__Work instructions__
What lines in the entries below contain the word "screenshot"? Copy all of them.

==== Extracted data ====

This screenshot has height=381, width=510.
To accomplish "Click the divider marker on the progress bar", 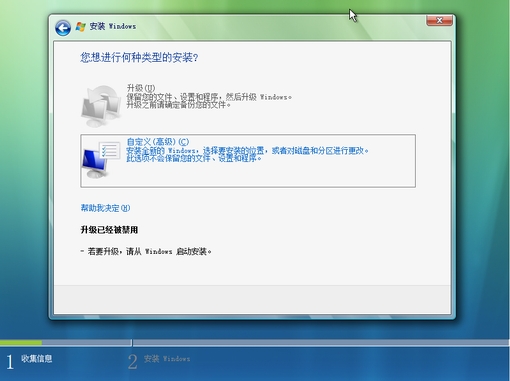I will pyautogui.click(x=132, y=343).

====
==== Extracted data ====

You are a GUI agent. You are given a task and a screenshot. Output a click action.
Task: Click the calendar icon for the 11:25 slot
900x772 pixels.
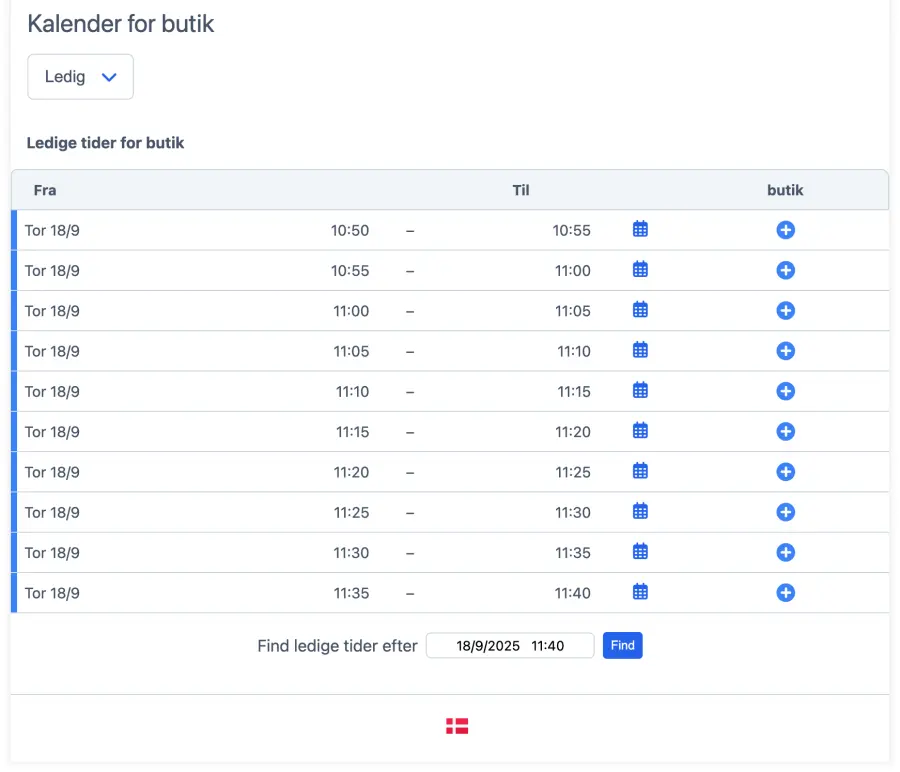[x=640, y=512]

====

__Response box__
This screenshot has height=381, width=510.
You are a GUI agent. You are given a task and a screenshot. Output a click action.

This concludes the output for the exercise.